These are the hardest hurts for me to forgive as well. We think we are doing fine; but then we hear how the people involved see no wrongdoing on their part, and an angry dragon rears his head again. This anger is nothing like our initial reaction; but it still endangers our body, our mind, and our soul. We are allowing the people and the situation to continue to harm us—unless we can transform that energy into something useful for our body and the world.

I think of a small church-related school that I, and many others, were involved with that was closed overnight. After several years, most of us have worked through the disappointment and have moved on. We will all carry a scar; but for the most part the wound is healing.

Most of us decided that if we cannot forgive those involved in the closing, or those who did nothing to prevent it, they are still hurting us. They take up space in our minds, our life, our bodies, and our relationship with others. We all have prayed to transform the huge amount of energy generated by this hurt into something positive. We all are now discovering gold—deep down below this pain.

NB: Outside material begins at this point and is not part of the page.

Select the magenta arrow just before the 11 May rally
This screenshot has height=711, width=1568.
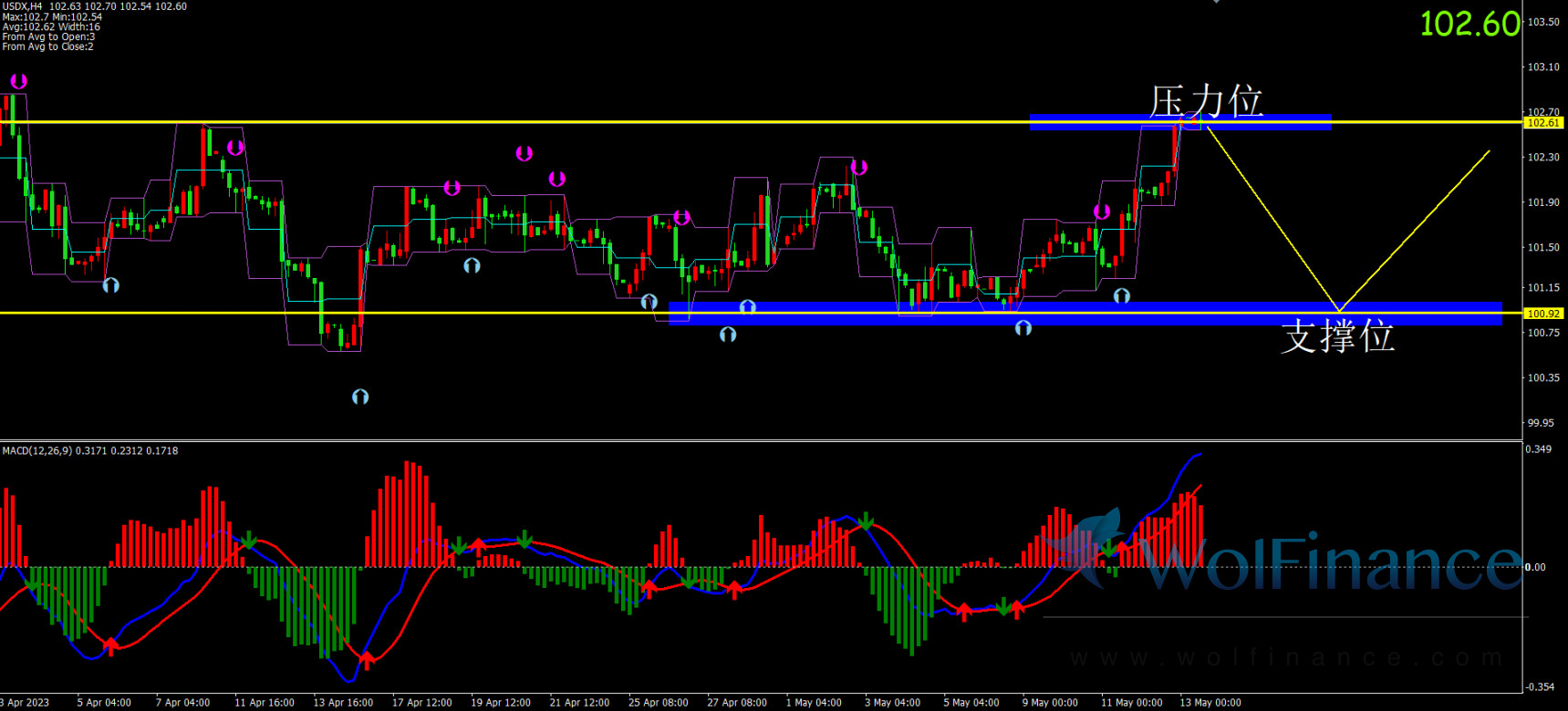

I often go to a place where I remember the children and teachers and school board singing and carrying small lighted candles as they walked out into the world, in pairs, at the conclusion of the school’s last graduation. What I do cherish every day is the light that each of those involved at this school now bring to so many other schools, homes, churches, and places of work. We have been sent out to share what we learned from that experience: the relationships, the love, the kindness to others, the acceptance of differences, the belief in a very loving God.

There was so much light radiating from that school. That is why it was so hard to leave. But now we have been commissioned to carry the light we received there out into the larger world. We can make a difference in so many other lives, and so many have been doing just that.